B-mode SH was identified according to the Outcome Measures in Rheumatology definitions as the presence of abnormal hypoechoic (relative to subdermal fat) intraarticular tissue that is nondisplaceable and poorly compressible (22). At each synovial recess, B-mode SH was scored semiquantitatively on a scale of 0–3 (where 0 = absent, 1 = mild, 2 = moderate, and 3 = marked). Synovial PD signal was also scored on a semiquantitative scale of 0–3 (where 0 = absent [no synovial flow], 1 = mild [≤3 PD signals], 2 = moderate [3 PD signals in less than half of the synovial area], and 3 = marked [>3 PD signals in more than half of the synovial area]) (23). Each joint was scored for B-mode SH and synovial PD signal on a scale from 0–3. These scores corresponded to the maximum score for SH and PD signal, respectively, obtained from any one of the synovial sites evaluated at each joint. The wrist and ankle SH and PD signal scores corresponded to the maximum score for these parameters, respectively, obtained from any of the joints evaluated at the above joint regions. A global index for B-mode SH (SHI; range 0–108) and a global index for synovial PD signal (PDI; range 0–108, the sum of the B-mode SH and synovial PD signal scores, respectively, obtained for each evaluated joint or joint region) were calculated for each patient (23–26). The time spent on the US assessment was 20–30 minutes.

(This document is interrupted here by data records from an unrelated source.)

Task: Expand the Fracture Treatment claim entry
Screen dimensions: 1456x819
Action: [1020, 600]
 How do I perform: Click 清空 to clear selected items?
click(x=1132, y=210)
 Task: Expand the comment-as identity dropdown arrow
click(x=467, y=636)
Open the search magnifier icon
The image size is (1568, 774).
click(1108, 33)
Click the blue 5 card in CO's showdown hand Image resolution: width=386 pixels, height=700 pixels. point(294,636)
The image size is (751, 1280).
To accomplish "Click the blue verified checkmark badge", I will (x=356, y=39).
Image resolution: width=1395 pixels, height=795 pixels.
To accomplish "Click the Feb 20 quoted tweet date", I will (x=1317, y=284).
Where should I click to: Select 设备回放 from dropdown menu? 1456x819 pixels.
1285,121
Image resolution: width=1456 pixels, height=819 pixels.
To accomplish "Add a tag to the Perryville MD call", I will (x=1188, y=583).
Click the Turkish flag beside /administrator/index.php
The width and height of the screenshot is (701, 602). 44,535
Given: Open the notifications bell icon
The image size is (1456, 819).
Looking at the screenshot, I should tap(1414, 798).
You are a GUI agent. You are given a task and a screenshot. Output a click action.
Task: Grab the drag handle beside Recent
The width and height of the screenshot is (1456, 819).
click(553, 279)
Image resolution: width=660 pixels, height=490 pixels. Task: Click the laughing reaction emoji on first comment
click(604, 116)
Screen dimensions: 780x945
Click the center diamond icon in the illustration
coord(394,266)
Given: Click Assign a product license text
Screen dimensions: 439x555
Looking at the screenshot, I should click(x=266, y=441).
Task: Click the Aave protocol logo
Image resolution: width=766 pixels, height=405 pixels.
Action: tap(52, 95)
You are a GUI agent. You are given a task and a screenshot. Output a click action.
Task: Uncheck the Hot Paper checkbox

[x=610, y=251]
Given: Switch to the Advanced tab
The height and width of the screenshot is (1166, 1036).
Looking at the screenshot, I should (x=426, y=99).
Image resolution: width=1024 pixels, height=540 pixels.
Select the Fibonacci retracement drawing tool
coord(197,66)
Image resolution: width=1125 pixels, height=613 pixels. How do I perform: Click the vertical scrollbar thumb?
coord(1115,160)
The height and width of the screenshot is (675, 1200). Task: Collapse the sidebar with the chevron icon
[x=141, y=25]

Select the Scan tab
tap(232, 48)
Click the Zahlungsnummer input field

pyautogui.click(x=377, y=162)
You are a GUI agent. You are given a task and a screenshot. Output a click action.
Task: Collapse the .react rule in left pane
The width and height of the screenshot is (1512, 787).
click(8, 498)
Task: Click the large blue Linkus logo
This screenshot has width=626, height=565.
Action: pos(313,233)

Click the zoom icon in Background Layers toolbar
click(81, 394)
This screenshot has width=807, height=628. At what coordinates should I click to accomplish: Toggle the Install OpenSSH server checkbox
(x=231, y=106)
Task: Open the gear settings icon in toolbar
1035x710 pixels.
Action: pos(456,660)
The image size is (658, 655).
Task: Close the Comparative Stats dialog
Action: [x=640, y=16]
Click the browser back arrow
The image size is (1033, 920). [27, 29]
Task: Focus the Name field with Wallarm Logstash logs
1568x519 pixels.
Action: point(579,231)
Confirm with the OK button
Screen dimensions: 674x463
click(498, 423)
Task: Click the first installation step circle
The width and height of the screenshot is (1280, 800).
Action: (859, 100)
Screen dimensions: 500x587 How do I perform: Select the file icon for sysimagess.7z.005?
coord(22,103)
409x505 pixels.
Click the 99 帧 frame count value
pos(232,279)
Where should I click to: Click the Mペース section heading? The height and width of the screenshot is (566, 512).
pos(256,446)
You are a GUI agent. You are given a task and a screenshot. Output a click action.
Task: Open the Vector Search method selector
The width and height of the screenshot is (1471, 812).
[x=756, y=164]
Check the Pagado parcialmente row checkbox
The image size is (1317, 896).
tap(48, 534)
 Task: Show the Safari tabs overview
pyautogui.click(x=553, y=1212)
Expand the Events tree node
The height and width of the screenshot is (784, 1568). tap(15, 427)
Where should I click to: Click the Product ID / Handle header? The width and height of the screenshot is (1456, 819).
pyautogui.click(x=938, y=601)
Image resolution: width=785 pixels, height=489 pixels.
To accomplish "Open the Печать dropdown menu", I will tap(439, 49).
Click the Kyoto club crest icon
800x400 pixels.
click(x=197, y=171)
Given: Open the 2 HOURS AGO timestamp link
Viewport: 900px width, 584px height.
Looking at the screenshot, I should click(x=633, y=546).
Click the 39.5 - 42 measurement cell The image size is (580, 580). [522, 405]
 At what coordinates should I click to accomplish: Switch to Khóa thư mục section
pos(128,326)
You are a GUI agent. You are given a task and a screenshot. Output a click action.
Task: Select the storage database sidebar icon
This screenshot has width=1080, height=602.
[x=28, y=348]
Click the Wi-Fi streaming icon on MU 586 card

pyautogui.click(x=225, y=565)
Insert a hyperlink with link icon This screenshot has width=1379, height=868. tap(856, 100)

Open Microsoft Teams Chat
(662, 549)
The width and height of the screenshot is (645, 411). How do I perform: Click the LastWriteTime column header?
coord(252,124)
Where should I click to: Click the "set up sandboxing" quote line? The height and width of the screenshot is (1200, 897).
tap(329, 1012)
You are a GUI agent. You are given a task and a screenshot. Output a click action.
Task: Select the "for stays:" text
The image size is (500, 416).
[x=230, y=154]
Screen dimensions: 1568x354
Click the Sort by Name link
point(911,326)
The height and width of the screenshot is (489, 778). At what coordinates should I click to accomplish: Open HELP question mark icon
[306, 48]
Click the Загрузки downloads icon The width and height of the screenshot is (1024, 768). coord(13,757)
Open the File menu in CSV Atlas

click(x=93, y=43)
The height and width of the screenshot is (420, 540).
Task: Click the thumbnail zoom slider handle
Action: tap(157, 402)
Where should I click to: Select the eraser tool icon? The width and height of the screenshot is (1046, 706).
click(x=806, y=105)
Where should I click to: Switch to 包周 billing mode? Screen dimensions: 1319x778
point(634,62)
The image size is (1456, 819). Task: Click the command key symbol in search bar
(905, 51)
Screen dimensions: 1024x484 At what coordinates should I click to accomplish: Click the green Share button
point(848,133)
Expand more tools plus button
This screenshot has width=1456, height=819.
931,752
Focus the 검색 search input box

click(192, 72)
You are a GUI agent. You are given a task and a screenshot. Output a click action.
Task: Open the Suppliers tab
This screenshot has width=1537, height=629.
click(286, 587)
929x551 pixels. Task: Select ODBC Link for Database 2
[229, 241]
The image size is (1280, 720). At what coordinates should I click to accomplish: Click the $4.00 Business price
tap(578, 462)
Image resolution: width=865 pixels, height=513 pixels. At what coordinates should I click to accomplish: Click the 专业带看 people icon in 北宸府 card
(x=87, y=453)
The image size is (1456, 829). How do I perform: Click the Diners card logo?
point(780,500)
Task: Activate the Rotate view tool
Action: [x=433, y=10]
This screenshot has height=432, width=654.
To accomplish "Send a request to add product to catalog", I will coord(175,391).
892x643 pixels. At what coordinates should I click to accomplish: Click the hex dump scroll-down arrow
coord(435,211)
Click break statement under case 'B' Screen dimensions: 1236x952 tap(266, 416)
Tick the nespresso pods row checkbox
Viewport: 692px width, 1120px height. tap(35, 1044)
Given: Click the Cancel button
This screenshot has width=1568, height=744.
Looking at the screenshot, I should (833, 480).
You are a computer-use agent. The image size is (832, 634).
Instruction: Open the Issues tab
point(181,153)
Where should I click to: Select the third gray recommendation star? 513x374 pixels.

We calculated the SHI and PDI for different models of joint combinations as follows: large joints (i.e., bilateral glenohumeral, elbow, wrist, hip, knee, and ankle joints), wrist and hand joints (i.e., bilateral wrist, MCP 2–5, and PIP joints 2–5), reduced wrist and hand joints (i.e., bilateral wrist and MCP joints 2–5), and wrist, MCP, ankle, and MTP joints (i.e., bilateral wrist, MCP 2–5, ankle, and MTP joints 2–5). In addition, we calculated the above scores for the 12-joint US assessment (i.e., bilateral elbow, wrist, MCP 2 and 3, knee, and ankle joints) (24), the 7-joint US assessment (i.e., wrist, MCP 2 and 3, PIP 2 and 3 of the clinically dominant hand, and MTP joints 2 and 5 of the clinically dominant foot) (25), and the 6-joint US assessment (i.e., bilateral wrist, MCP 2, and knee joints) (26), which had been previously validated in published studies on RA therapy monitoring.